It Started With
a Media Encoder Wrapper.
"We didn't set out to build an enterprise software company. We set out to solve one problem well — and then another, and another."
In 2007, web video was exploding. YouTube had launched two years earlier. Developers building ASP.NET WebForms applications desperately needed a way to transcode user-uploaded videos server-side. FFmpeg could do it — but FFmpeg's command-line interface was notoriously difficult to integrate with .NET code cleanly.
We built Media Handler Pro — a clean .NET wrapper that abstracted FFmpeg's complexity into a simple, well-documented API. Developers could upload a video, transcode it to multiple formats, generate thumbnails, and stream it back, all from a few lines of C#. No shell-exec hacks.

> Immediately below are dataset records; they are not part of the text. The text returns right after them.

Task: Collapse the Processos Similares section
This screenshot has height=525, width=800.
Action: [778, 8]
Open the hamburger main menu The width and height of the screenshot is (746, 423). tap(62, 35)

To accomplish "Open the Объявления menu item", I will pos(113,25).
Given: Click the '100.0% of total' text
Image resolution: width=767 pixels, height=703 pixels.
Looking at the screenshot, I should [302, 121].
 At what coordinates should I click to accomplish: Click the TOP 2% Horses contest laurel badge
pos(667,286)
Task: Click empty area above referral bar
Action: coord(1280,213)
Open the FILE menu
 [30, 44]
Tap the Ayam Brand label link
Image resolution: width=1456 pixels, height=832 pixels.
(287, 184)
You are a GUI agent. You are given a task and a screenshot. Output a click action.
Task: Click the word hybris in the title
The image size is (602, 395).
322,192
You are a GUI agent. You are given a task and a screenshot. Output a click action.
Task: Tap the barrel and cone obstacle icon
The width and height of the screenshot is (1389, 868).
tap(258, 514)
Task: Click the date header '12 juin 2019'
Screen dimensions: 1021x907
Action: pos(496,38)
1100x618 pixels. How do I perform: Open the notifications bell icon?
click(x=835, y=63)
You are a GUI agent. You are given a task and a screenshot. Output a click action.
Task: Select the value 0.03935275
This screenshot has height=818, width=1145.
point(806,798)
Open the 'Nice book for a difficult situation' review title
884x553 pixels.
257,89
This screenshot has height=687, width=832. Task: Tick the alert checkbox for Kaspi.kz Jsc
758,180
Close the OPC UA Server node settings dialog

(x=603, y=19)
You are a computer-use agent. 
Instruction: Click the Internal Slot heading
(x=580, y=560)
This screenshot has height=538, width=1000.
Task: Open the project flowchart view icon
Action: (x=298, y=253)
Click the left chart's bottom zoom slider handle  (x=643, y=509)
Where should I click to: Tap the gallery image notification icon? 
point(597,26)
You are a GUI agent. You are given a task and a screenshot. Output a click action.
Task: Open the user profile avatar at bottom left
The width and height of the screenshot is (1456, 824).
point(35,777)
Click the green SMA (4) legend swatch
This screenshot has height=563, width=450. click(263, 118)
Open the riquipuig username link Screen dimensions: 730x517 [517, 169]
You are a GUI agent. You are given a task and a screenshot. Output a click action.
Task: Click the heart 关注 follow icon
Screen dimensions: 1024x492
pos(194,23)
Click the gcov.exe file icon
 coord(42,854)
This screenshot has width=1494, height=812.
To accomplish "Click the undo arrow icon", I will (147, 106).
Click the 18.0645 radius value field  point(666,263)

No undocumented flags. Just clean, documented code.
The response was immediate. Media Handler Pro spread through developer communities, CodeProject, and early .NET forums. Within three years it had crossed 10,000 paid copies — sold to individual developers, agencies, and enterprises across every continent. It funded everything that came next.
What we learned from Media Handler Pro became the founding philosophy of everything we've built since: developer experience is a product feature. Clean architecture, real documentation, genuine support, and honest pricing aren't nice-to-haves — they're what makes software worth buying.